Dalam sambutannya, Maryono menegaskan bahwa Indonesia saat ini berada dalam kondisi darurat sampah. Ia menyoroti sejumlah daerah yang menghadapi persoalan serius dalam pengelolaan sampah. “Persoalan sampah bukan lagi isu kecil. Indonesia sedang dalam kondisi darurat sampah. Karena itu, kepedulian terhadap lingkungan harus dimulai dari diri sendiri. Kita harus mengurangi, bahkan menghentikan penggunaan plastik sekali pakai dan mulai membangun kebiasaan yang lebih ramah lingkungan,” ujar Maryono.

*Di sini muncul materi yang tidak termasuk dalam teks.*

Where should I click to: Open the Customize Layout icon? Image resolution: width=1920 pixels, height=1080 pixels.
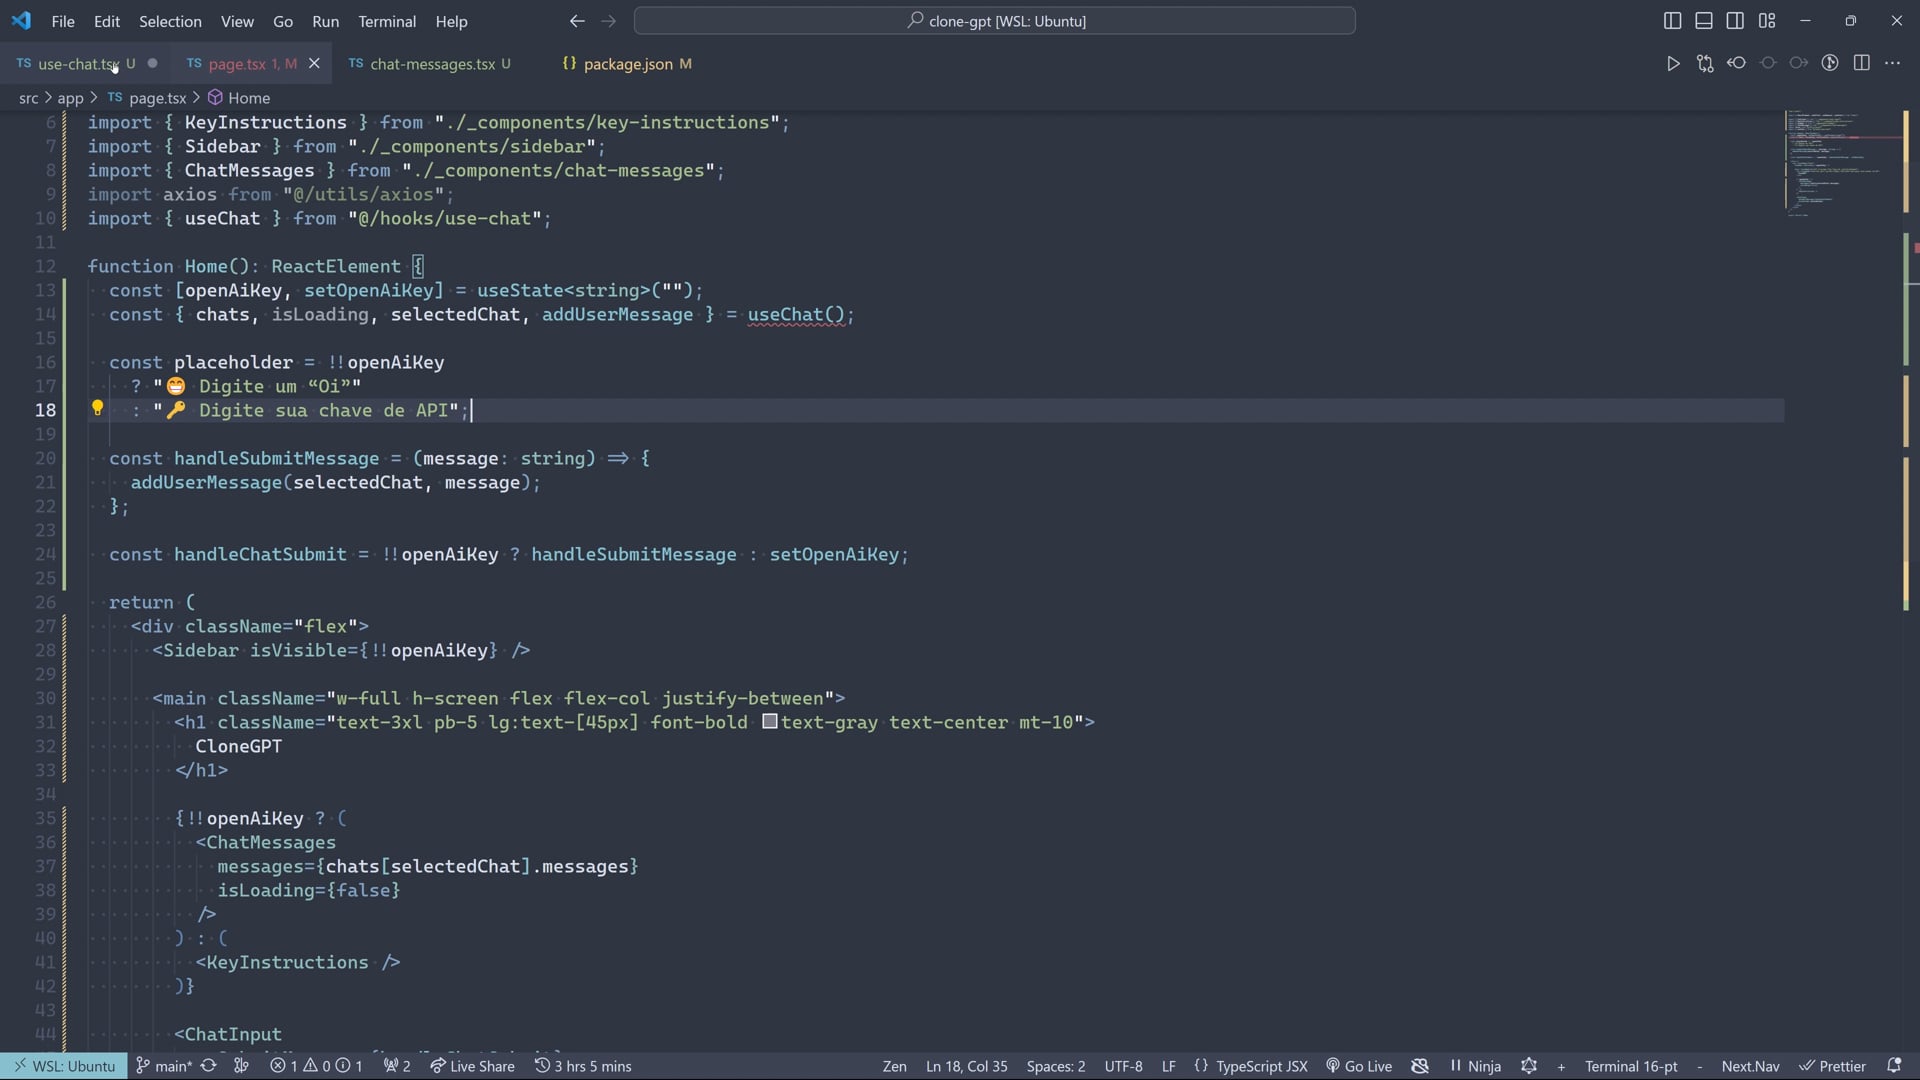pyautogui.click(x=1767, y=21)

Pembangunan Rumah Pilah Sampah ini diharapkan mampu menciptakan sistem pengelolaan sampah yang lebih terstruktur di lingkungan perusahaan. Sampah yang masih memiliki nilai ekonomis dapat dimanfaatkan kembali, sementara sampah residu dapat ditangani dengan lebih tepat dan bertanggung jawab. Lebih lanjut Maryono juga menekankan bahwa menjaga lingkungan bukan hanya tugas unit kerja tertentu, melainkan tanggung jawab bersama seluruh insan Pusri. Lingkungan yang bersih tidak mungkin terwujud tanpa kolaborasi seluruh elemen perusahaan.
Direktur Utama Pusri mengajak seluruh karyawan untuk memulai dari langkah sederhana, seperti membuang sampah pada tempatnya, memilah sampah sesuai jenisnya, mengurangi penggunaan plastik sekali pakai, serta membangun kesadaran kolektif untuk lebih peduli terhadap lingkungan.
Dalam kegiatan tersebut, total sampah yang berhasil dikumpulkan mencapai 2,2 ton. Capaian ini menjadi bukti nyata komitmen dan partisipasi aktif insan Pusri dalam mendukung gerakan peduli lingkungan.
Melalui kegiatan ini, Pusri menegaskan komitmennya untuk terus berkontribusi dalam upaya pelestarian lingkungan sekaligus membangun budaya green employee behaviour yang berkelanjutan di lingkungan perusahaan dan masyarakat sekitar.